Data

>>>

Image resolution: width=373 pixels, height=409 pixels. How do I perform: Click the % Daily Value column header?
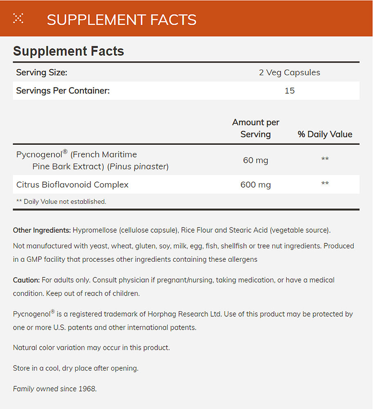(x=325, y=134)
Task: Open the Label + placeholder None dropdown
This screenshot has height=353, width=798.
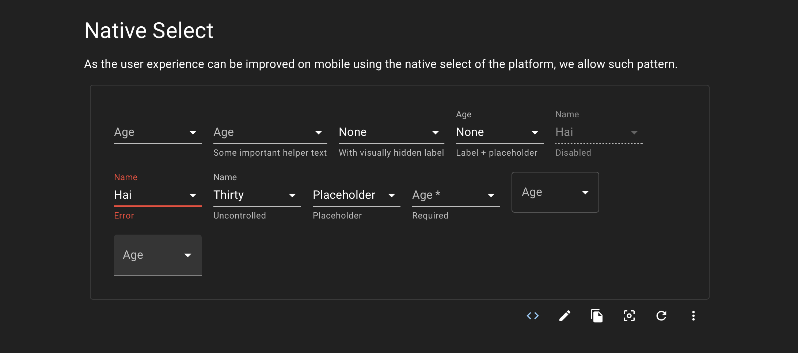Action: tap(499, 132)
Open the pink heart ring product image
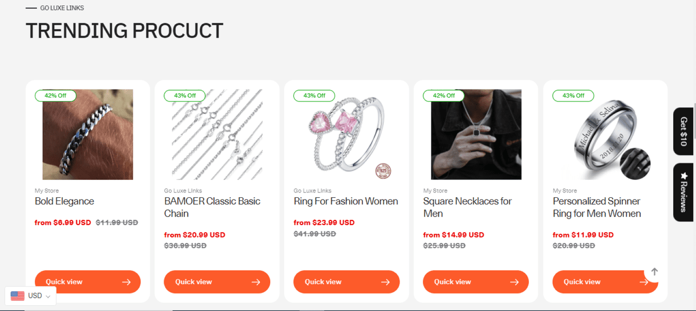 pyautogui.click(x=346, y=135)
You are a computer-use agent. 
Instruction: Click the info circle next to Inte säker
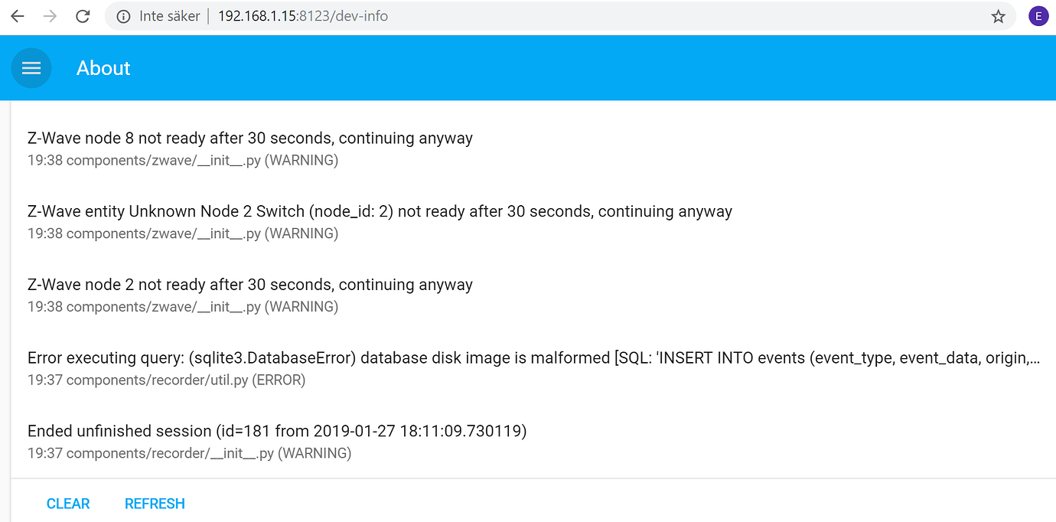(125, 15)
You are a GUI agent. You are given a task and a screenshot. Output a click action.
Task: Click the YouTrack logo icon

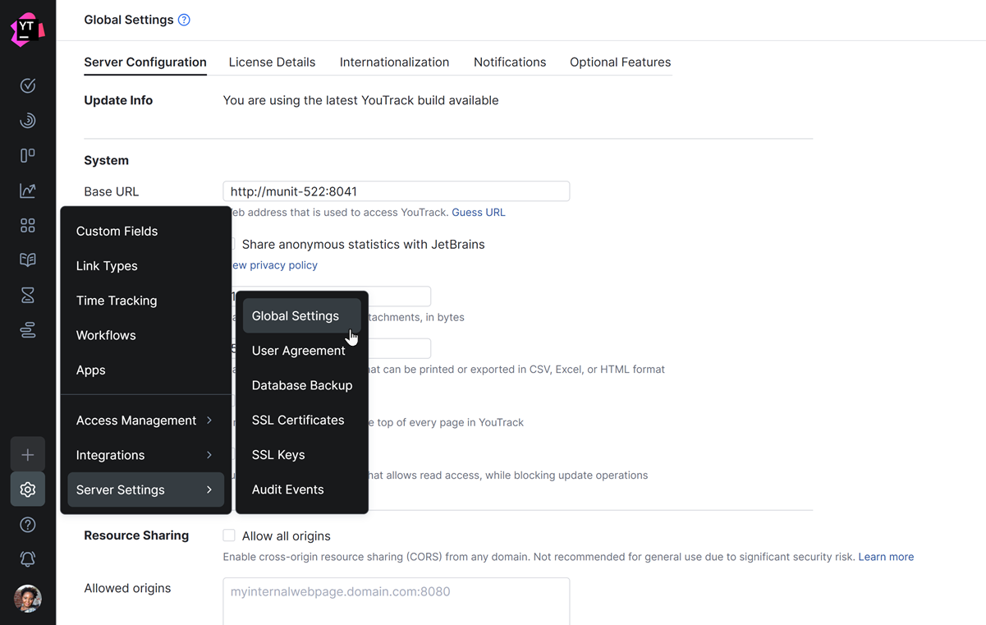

<<<

Job
Reproduce the entries above verbatim, line for line, omitting the pictures from your answer.

Task output
Image resolution: width=373 pixels, height=409 pixels. How do I perform: Click the % Daily Value column header?
(x=325, y=134)
Task: Open the Label + placeholder None dropdown
This screenshot has height=353, width=798.
Action: tap(499, 132)
Open the pink heart ring product image
 pyautogui.click(x=346, y=135)
You are a computer-use agent. 
Instruction: Click the info circle next to Inte säker
(125, 15)
You are a GUI agent. You are given a task and a screenshot. Output a click action.
Task: Click the YouTrack logo icon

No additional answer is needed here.